PF1 Ranger to me was a metagaming-not-optional class based around killing a creature type humans or undead and skipping feat taxes. And eventually they got some spells Gravity Bow and Instant Enemy. You could distinguish them by their choice of pet.

Getting rid of Favored Enemy was enough for me to consider the class improved for me. No more backstories centered around “Why I Hate X”, no more needing a themed campaign, and no more needing players’ guides for campaigns to spell out what creature types you’ll face.


Pathfinder Companion Subscriber
DarkOne the Drow wrote:

I so glad for greater variety for Shifters made available in Wilderness Origins.

I see Wilderness Origins brings a major change to Shifter Class (Su) in terms of alternative attack forms for the claws. Does it now make Adaptive Claws (Su) of Adaptive Shifter archetype redundant?

No. The adaptive claws feature prevents the archetype from missing out on the alternate attack forms feature entirely. It’s flexible, but often slightly weaker than base Shifter. (Base Shifter with wolf would get two claws or claw plus bite, Adaptive would get two claws or just bite, but have gore and tail slap available as options.) Or, viewed another way, Shifter now also gets one of the archetype’s advantages with an added boost.

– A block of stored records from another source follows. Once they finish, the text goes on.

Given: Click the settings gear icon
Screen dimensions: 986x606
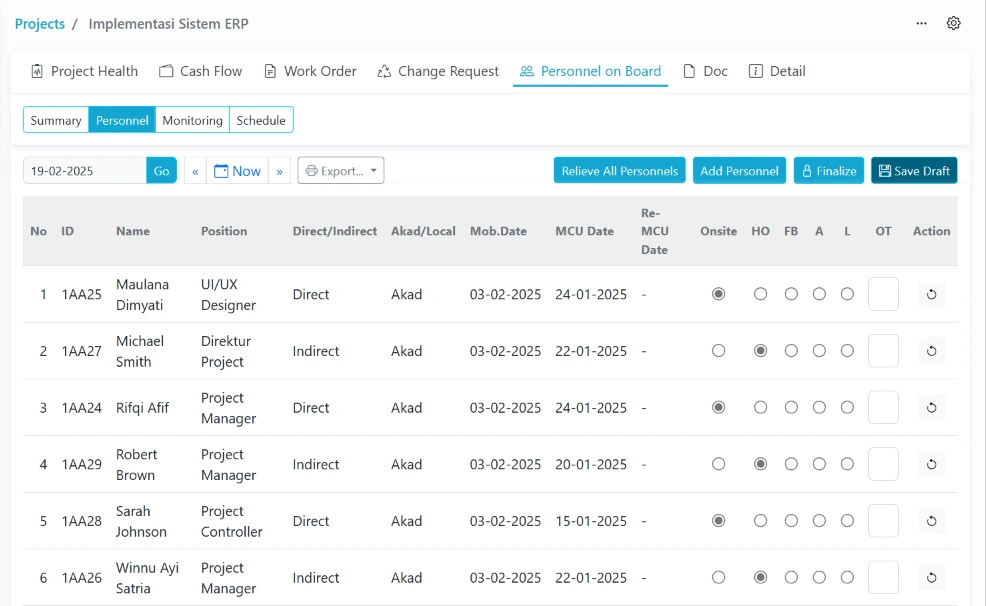Looking at the screenshot, I should (x=953, y=23).
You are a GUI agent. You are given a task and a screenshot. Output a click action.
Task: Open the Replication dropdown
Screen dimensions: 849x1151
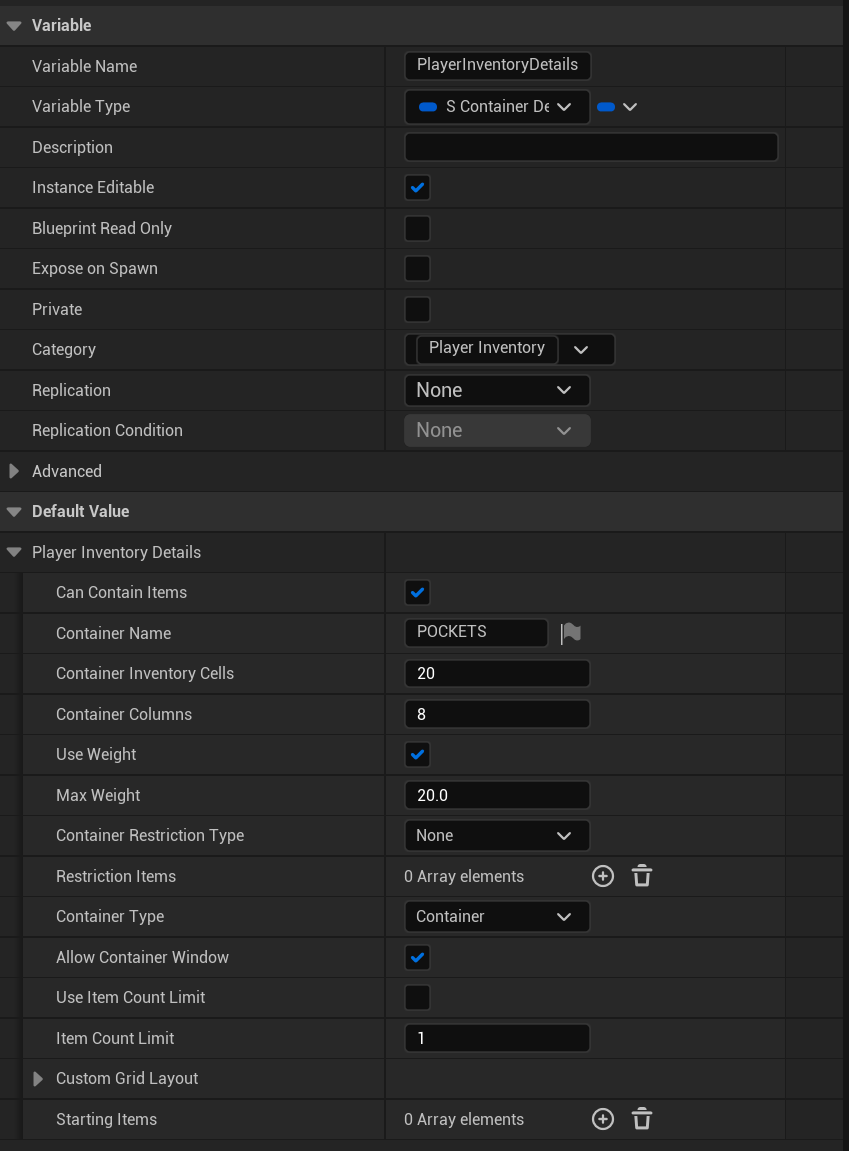click(x=496, y=390)
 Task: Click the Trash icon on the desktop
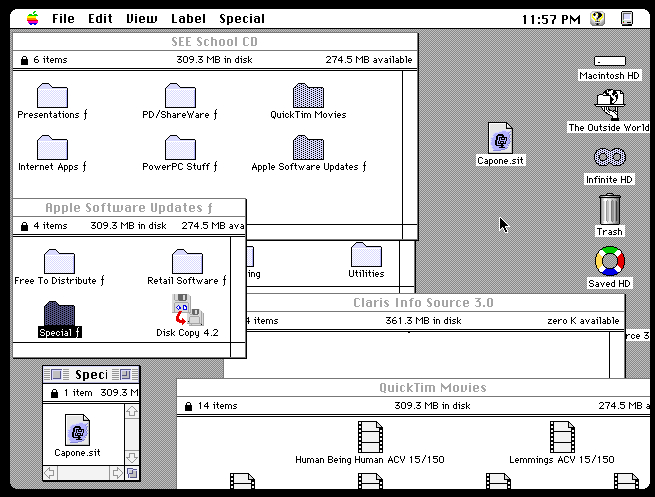click(x=610, y=211)
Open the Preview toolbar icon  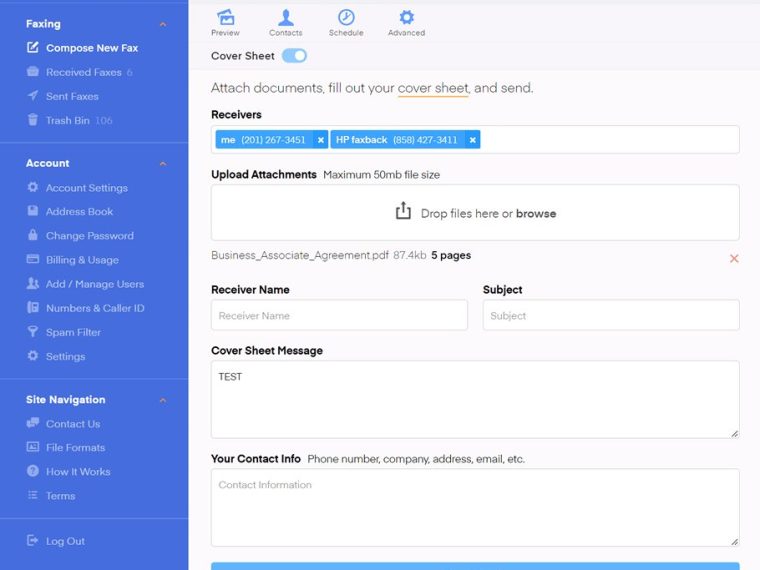[226, 18]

3 people marked this as a favorite.
Pathfinder Companion Subscriber
kyubi3009 wrote:
Once again Paizo fails to deliver shifter wise. You can now pay 3 feat to basicaly gain the benefit of an amulet of natural weapon+5.

Look at the first two feats, though, because those are really good. You can have reach natural attacks for a single feat, which is pretty solid. The second feat lets you get magical weapon properties at a steeply discounted price. I would definitely get those, and just not worry about the last one.

kyubi3009 wrote:

You may also combine two Major form but will and I quote receive no new natural attack or movement change thus what exactly does this apply to?

1. Bonus feat like flyby attack useless for non flyers well I guess if you use some item you could play a flying bear?
2. Weird feature like rage from wolverine.

Rage powers was the first thing I thought of! Would I take two feats for two rage powers? Heck yeah! I do that on Barbarian even after I've taken half a dozen rage powers. (And the first feat is amazing in its own right earlier on; you get a free minor form for the full duration of every major form use? Now I can get plan on having that enhancement bonus up all day and spend my minor form duration on something else.)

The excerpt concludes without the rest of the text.